PROBLEMS =
1. In the text on collaborative robots, what are modern industrial robots moving away from?
2. Say whether each statement agrees with the text on collaborative robots, answering yes or no and quoting the deciding words: (a) Collaborative robots are programmed to use social communication techniques with people. (b) Rapport building is formally central to the task at hand. (c) Gaze is named as one of the inter-personal skills people can use with robots.
3. Extend the text on collaborative robots, picking up after its last sentence.
--- GIVEN TEXT ---
Exploring People’s Different Behaviours With a Collaborative Robot (2015)
Modern industrial robots are increasingly moving toward collaborating with people on complex tasks as team members, and away from working in isolated cages that are separated from people. Collaborative robots are programmed to use social communication techniques with people, enabling human team members to use their existing inter-personal skills to work with robots, such as speech, gestures, or gaze. One particularly important aspect of human–human teamwork is rapport building: these are everyday social interactions between people that help to develop professional relationships by establishing trust, confidence, and collegiality, but which are formally peripheral to a task at hand.
--- ITEMS ---
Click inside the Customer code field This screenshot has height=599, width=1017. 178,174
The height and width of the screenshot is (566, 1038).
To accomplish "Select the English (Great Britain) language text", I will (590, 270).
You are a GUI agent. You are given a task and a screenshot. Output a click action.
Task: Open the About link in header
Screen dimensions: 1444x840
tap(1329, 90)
---
--- ITEMS ---
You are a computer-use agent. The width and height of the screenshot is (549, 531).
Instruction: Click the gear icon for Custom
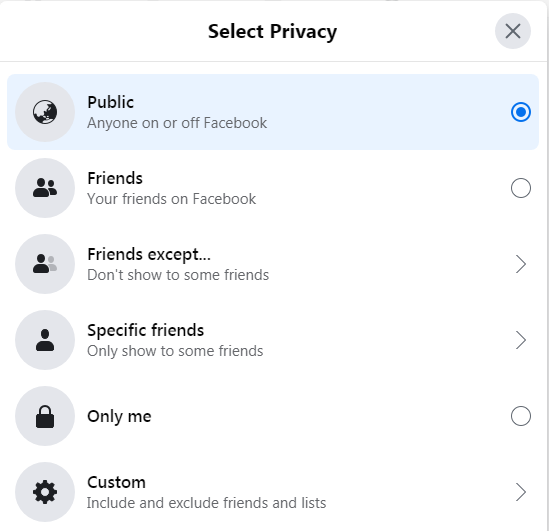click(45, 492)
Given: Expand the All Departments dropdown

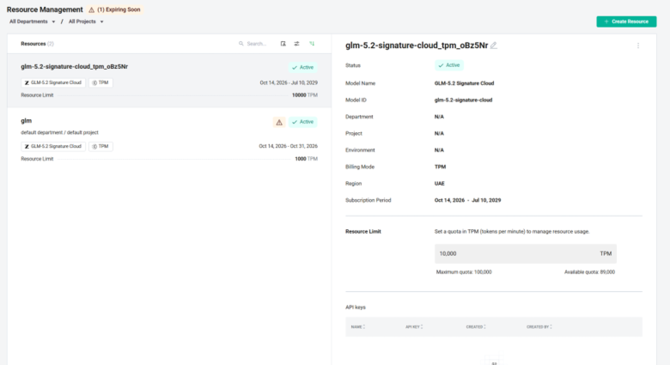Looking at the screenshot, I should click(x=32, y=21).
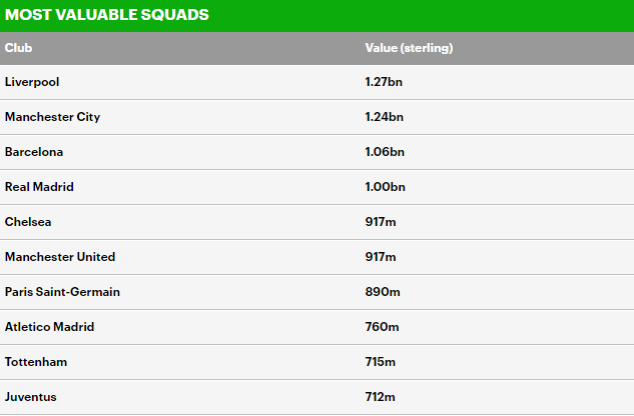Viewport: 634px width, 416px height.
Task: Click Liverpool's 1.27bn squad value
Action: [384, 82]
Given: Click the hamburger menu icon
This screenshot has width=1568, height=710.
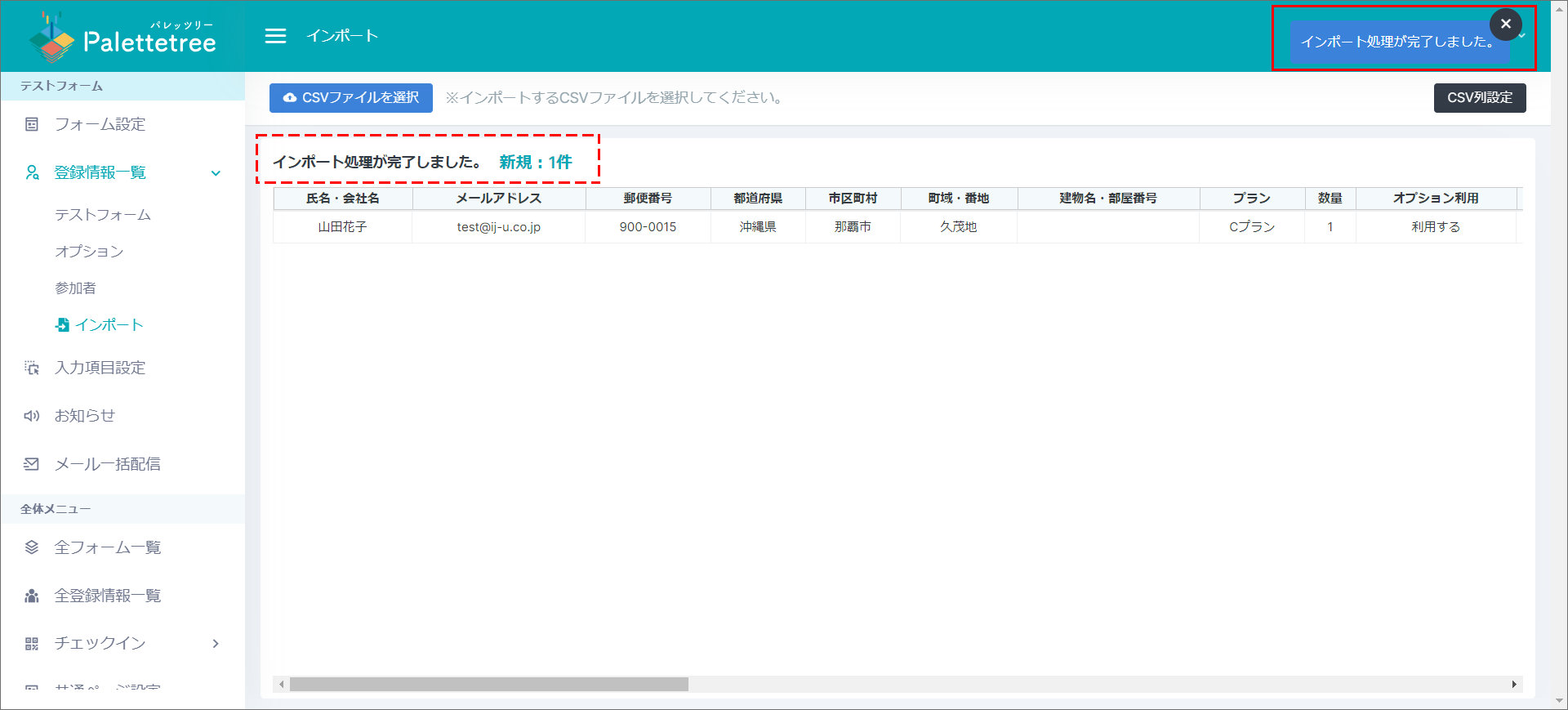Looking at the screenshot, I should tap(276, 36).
---
--- ITEMS ---
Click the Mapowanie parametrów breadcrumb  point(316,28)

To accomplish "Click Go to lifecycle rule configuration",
---
THE RESULTS =
1. Working in isolated cages that are separated from people.

2.
(a) Yes: "Collaborative robots are programmed to use social communication techniques with people"
(b) No: "but which are formally peripheral to a task at hand"
(c) Yes: "such as speech, gestures, or gaze"

3.
In this project, we developed an origianl scenario design specifically created for exploring gender-related issues surrounding collaborative human-robot teams on assembly lines. Our methodology is grounded squarely in the need for increased gender work in human-robot interaction. As with most research in social human-robot interaction, investigating and exploring gender issues relies heavily on an evaluation methodology and scenario that aims to maximize ecological validity, so that the lab results can generalize to a real-world social scenario.
Furthermore, we investigated how and if people apply similar rapport-building behaviors to robot collaborators. We synthesized existing human–human rapport knowledge into an initial human–robot interaction framework; this framework includes verbal and non-verbal behaviors, both for rapport building and rapport hindering, that people can be expected to exhibit. We reported on a qualitative study that investigates how people use rapport hindering or building behaviors in our industrial scenario, which reflects how people may interact with robots in industrial settings.
Stela H. Seo, Keelin Griffin, James E. Young, Andrea Bunt, Susan Prentice, Veronica Loureiro-Rodríguez. "Investigating people’s rapport building and hindering behaviors when working with a collaborative robot," International Journal of Social Robotics, 2017. Springer.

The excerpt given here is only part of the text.